HI, I'M KATIE
I'M A FIRM BELIEVER THAT SHOES CAN CHANGE YOUR LIFE.
In the interest of self-preservation and in defense of my seemingly horrid habit, I'm going to say this: there are far worse problems I could have than my shoe obsession.
Great, now that that's out of the way, let's talk about the problem. No, let's talk about the solution to the problem. We're about to get personal here, so buckle up.
Anxiety is that b*tch you didn't invite to the party
but she showed up anyway.
My anxiety is something that I was born with. I was always socially anxious as a kid and painfully shy as a result, but my true anxiety disorder didn't manifest until I was in my teens. I was in my sophomore history class the first time that I felt the crippling tightness wrap about my rib cage, which was immediately followed by palpitations that made me think my heart was going to beat its way out of my chest. Before I was able to recognize this sensation as a panic attack, I was convinced that there was something wrong with my heart (which obviously only exacerbated my anxiety). As a 16 year old who knew nothing of coping mechanisms, I turned to my first true loves: books & shoes.
As a newly licensed driver (who was terrified of driving a car) the only places I would willingly go were Barnes & Noble and DSW.
I remember feeling the flutter in my chest settle as I walked up and down the aisles of the shoe store--a feeling I still pursue during bouts of anxiety. Maybe it was a sensory thing. Maybe I found some relief from the different materials and shapes and colors. I felt like Cinderella in a way. If the shoe fit, my day would go from bad to better, proving the old adage that shoes really can change your life.
Okay, maybe I'm speaking in hyperbole, but the moral of the story, at least for me, is this: order the shoes. Why? Because I can. Because ordering a new pair of shoes gives me something to look forward to. Does it completely eliminate the stress in my life? No. But it most definitely helps to qualm the storm of anxiety that pulses through my veins day after day. No matter how you try, you can't always therapy, or meditate, or even medicate your anxiety away. Sometimes you have to take matters into your own hands and prescribe yourself something that truly makes you happy. For me, that's shoes.

______

To do:
1. In the shoe essay, rewrite the stretch from "My anxiety is" through "Noble and DSW.", changing "sophomore" to "junior".
2. According to the shoe essay, which two stores were the only places the writer would willingly go as a newly licensed driver?
The material has no role in this work.

Provided material:
______

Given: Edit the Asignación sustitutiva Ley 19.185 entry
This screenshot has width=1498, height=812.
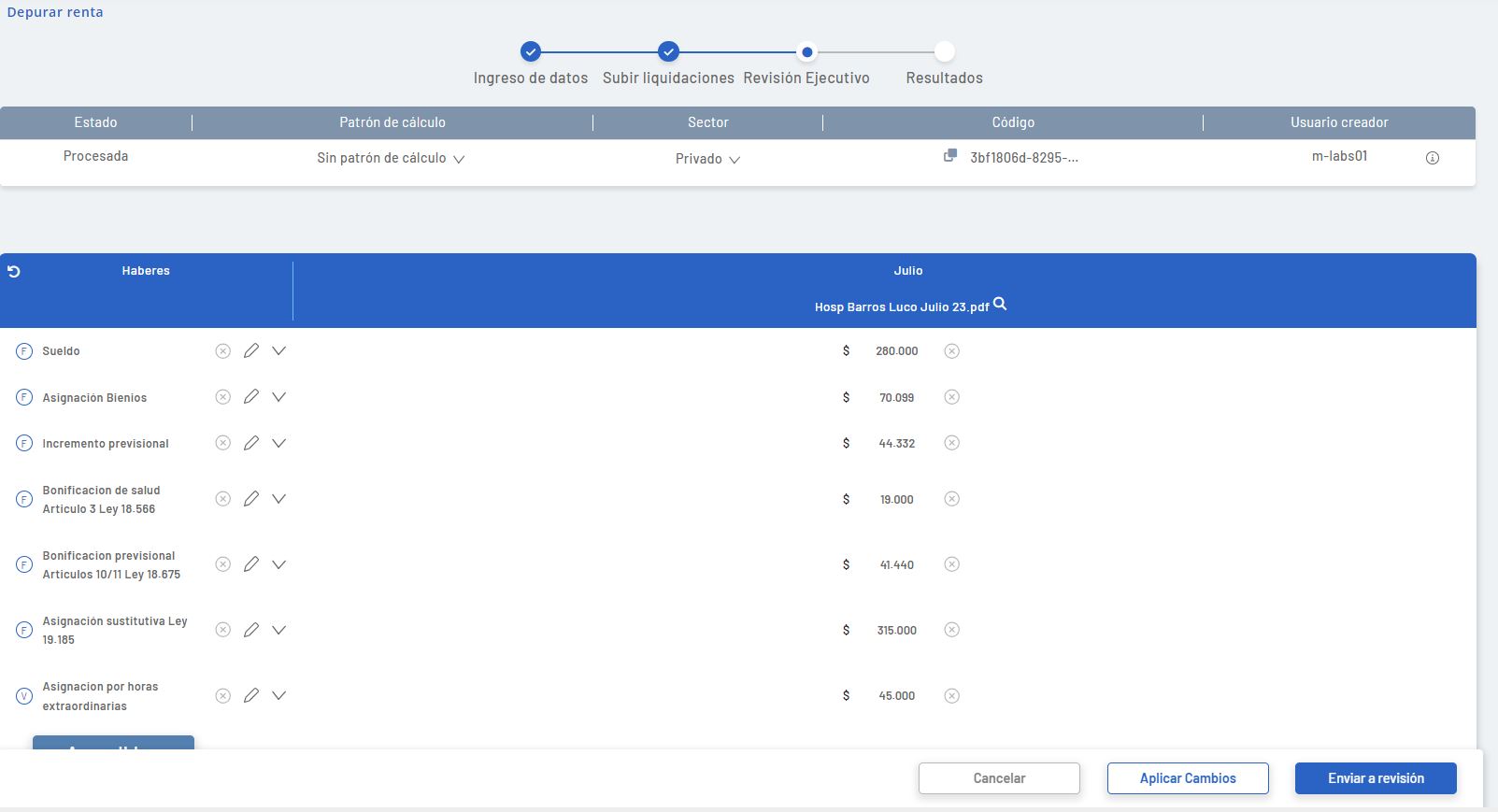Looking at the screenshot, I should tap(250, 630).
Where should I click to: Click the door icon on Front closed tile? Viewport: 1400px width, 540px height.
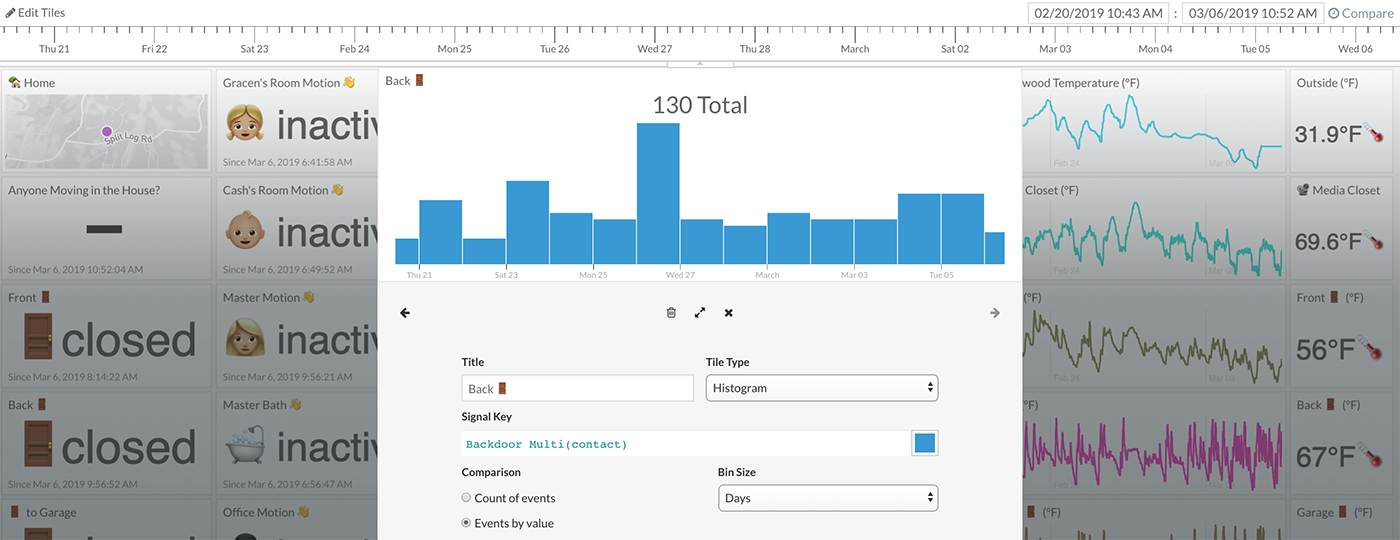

______

Task results:
1.
My anxiety is something that I was born with. I was always socially anxious as a kid and painfully shy as a result, but my true anxiety disorder didn't manifest until I was in my teens. I was in my junior history class the first time that I felt the crippling tightness wrap about my rib cage, which was immediately followed by palpitations that made me think my heart was going to beat its way out of my chest. Before I was able to recognize this sensation as a panic attack, I was convinced that there was something wrong with my heart (which obviously only exacerbated my anxiety). As a 16 year old who knew nothing of coping mechanisms, I turned to my first true loves: books & shoes.
As a newly licensed driver (who was terrified of driving a car) the only places I would willingly go were Barnes & Noble and DSW.

2. Barnes & Noble and DSW.